Pixnapping Saldırısının Teknik Detayları
Pixnapping, Android API’leri ve donanım yan kanallarını kullanarak Google Authenticator gibi tarayıcı dışı uygulamalardan bile 2FA kodlarını 30 saniyeden kısa sürede yakalayabiliyor. Saldırının temelinde, kötü amaçlı uygulamanın Android intent’leri aracılığıyla hedef uygulamanın piksellerini render hattına zorlaması ve yarı saydam aktiviteler üst üste bindirerek bu pikseller üzerinde hesaplama yapması yer alıyor. Bu yöntem, GPU sıkıştırma özelliklerinden faydalanan GPU.zip yan kanalının Eylül 2023’te açıklanmasıyla mümkün hale geldi.
Android’in Savunmasızlıkları ve Google’ın Yanıtı
Pixnapping, Android 13’ten 16’ya kadar Google ve Samsung cihazlarında doğrulandı ancak metodoloji tüm Android cihazlarda uygulanabilir. Saldırının gerçekleştirilmesi için özel izin gerekmez ancak kurbanın uygulamayı yükleyip başlatması gerekir. Google, CVE-2025-48561 kimliğiyle takip edilen bu açığı Eylül 2025 güvenlik bülteninde 5.5 CVSS puanıyla yamaladı. Ancak saldırıyı yeniden etkinleştirebilen çözümler ortaya çıktı ve Google sorunu çözmek için çalışmalarını sürdürüyor.
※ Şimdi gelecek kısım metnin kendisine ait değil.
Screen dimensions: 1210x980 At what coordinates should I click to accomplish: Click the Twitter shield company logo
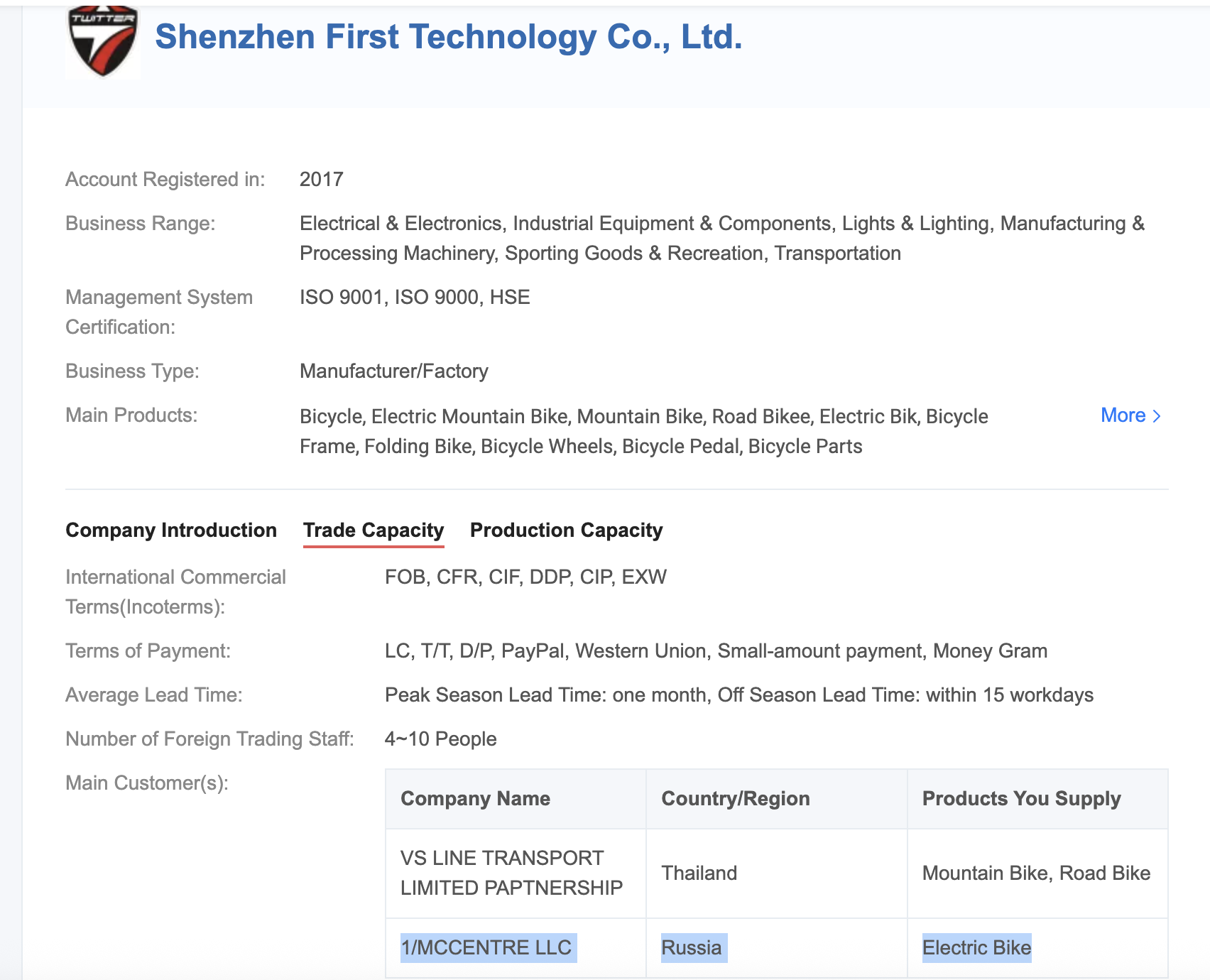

Uygulama Katmanlaması ve Geleceğe Yönelik Değerlendirmeler
Araştırmacılar, Android’in uygulama katmanlamasının işbirlikçi ve çok aktörlü yapısının bu tür saldırıları önlemede zorluk yarattığını belirtiyor. Ayrıca, saldırganların cihazda rastgele uygulamaların yüklü olup olmadığını tespit edebilmesi ve Android 11’den itibaren uygulama listesi sorgulama kısıtlamalarını aşabilmesi önemli bir güvenlik açığı olarak öne çıkıyor. Çözüm olarak, hassas uygulamaların çıkış yapması ve saldırganların ölçüm yeteneklerinin kısıtlanması öneriliyor.